Chinese Garden at Taman Mini: Jakarta West Java
In the scorching heat of East Jakarta last Wednesday, construction workers unloaded carved solid marble blocks, placing them under an unfinished 24-meter wide Chinese gate. Several meters from the workers, children picnicked beside a two meter high stone statue of a lion, while their parents took pictures of the gate. The whole scene would not be unusual in a housing complex in any Jakarta suburb. Anything remotely Chinese seems to sell like hotcakes these days as Anissa S. Febrina explains.
But this Chinese garden project — which has been running for little over five months — is inside the Taman Mini Indonesia Indah amusement park. And it is something exceptional.
The project is worth noting in its scale and the sums of money put into it. But more important is how the garden project reflects the country’s decision, post-Soeharto, to embrace Chinese culture.
“Every culture in Indonesia is represented by individual gardens in Taman Mini. We felt that it was about time that this window into Indonesia represented the Chinese culture,” Indonesian Tionghoa Group (PSMTI) chairman Tedy Jusuf said last week.
After getting the nod from Taman Mini owner Yayasan Harapan Kita, which granted PSMTI an approximately one hectare lot at the back of the park, the group footed the bill for the groundbreaking and first phase of construction.
With plans boasting a mini Imperial Palace, a pagoda, a man -made lake and several other replicas of Chinese buildings, the project has needed some Rp 70 billion in investment.
Currently, visitors to the park can only see a wide gate bearing the sign “Indonesian Tionghoa Cultural Garden“, two tall columns carved with Chinese mythical figures and two giant lion statues. Several marble outdoor seats and smaller lion statues sit waiting to be placed somewhere permanent.
“We have only come up with around 10 percent of the investment required for the project. But, I believe that since the project is for a good cause, we’ll be able to collect more donations,” Tedy said.

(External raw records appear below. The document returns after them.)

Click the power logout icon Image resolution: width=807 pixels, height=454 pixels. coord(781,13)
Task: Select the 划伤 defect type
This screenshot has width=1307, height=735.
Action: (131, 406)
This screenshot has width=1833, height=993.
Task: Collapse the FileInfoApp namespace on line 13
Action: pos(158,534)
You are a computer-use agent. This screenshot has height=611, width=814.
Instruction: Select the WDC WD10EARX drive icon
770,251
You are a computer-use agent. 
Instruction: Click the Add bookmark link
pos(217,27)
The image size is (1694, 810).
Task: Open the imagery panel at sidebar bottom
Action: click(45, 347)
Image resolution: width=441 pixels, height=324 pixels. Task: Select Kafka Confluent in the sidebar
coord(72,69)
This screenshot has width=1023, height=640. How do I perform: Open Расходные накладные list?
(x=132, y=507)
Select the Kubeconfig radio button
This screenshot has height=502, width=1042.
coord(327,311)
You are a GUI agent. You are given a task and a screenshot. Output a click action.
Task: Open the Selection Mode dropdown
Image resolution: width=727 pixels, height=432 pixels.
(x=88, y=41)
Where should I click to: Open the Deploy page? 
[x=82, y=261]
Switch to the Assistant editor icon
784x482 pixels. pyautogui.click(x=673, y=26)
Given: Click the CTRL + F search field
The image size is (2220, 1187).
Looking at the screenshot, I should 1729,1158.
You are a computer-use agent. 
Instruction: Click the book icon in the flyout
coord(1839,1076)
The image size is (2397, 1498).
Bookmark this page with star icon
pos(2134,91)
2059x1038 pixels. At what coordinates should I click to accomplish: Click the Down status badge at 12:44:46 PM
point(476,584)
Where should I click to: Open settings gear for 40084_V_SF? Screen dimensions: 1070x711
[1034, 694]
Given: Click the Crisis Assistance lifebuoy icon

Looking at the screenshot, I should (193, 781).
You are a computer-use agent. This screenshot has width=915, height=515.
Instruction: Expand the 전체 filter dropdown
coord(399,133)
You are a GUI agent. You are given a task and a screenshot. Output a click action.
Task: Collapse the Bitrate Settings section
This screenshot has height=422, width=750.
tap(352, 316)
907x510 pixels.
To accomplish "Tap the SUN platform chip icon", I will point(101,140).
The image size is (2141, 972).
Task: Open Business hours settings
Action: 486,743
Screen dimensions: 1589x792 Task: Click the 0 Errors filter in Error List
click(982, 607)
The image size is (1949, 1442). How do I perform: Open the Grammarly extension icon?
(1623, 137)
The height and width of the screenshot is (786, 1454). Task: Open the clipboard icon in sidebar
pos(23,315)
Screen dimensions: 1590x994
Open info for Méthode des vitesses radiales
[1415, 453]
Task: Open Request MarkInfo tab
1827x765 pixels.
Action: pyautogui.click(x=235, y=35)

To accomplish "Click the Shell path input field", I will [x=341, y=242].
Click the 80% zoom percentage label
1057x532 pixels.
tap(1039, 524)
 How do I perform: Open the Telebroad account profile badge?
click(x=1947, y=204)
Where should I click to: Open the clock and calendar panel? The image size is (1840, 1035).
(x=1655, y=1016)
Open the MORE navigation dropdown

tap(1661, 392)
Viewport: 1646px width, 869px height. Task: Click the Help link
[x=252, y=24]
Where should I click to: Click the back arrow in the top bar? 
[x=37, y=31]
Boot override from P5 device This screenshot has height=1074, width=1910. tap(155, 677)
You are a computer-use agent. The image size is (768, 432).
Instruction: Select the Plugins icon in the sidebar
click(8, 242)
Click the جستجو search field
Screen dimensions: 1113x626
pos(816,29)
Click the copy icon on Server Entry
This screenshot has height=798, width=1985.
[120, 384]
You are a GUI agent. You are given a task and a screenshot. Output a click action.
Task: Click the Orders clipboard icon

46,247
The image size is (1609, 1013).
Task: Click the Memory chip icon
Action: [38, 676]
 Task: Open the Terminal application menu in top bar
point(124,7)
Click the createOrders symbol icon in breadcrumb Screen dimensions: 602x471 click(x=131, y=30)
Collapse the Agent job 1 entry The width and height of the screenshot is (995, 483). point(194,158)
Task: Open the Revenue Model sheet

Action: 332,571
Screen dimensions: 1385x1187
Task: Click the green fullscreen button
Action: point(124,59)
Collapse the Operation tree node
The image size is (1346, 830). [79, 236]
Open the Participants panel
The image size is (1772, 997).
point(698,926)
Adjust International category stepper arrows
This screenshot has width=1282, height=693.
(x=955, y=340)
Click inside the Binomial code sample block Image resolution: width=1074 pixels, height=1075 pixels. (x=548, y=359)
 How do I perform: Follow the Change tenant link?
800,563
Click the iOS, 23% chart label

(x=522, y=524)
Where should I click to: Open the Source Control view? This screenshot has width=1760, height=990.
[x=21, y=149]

The group also hopes the project, which is scheduled for completion by 2008, will attract more visitors to the 32-year old amusement park.
Visiting Chinese-themed amusement parks is nothing new for Jakartans.
Since 1999, when the government began trying to combat the anti-Chinese sentiment fostered under the New Order regime, private developers have been introducing their own versions of Little China.
New housing complexes, with their imported facades, have opened Chinese-styled food courts and bazaars, such as Kampung Cina in Cibubur, East Jakarta.
But building a Chinese garden inside Taman Mini, the pet project of former first lady Tien Soeharto, is altogether more interesting. The late wife of Indonesia’s ruler for 32 years first mulled the idea of building a miniature Indonesia in 1970.
Five years later, the 145-hectare amusement park was opened to the public, boasting several museums and displays of the culture of the country’s then 26 provinces.
Chinese culture was most definitely not on the original park’s list. Soeharto’s regime forbade Indonesian Chinese from celebrating the lunar new year and other public displays of their culture.
The fact that a Chinese garden is welcomed in today’s Taman Mini shows the park is keeping up to date with the country’s political and cultural trends.
Despite claims that Taman Mini is a true representation of this culturally diverse country, the park that Soeharto built is more a symbol of the Java-centered Indonesia of his rule.
But, ethnocentrism aside, the park does serve as a public space in the capital.
These days, the park — which will celebrate its 32nd anniversary on April 20 — still boasts an average of 30,000 visitors on weekends and public holidays.
The park is still the best place for elementary students to explore traditional houses from all over the country. The park is also well known for its museums, including the gigantic inverted cone of the Purna Bhakti Pertiwi museum, which is filled with souvenirs from foreign countries.
The park is still a place where families and friends can roll out their plastic mats, unpack their picnic baskets next to the man-made lake and have lunch together.
Unfortunately, the park has seen very little in the way of upgrades. Taman Mini might have seemed sophisticated by 1970s standards, but it could do with a makeover today.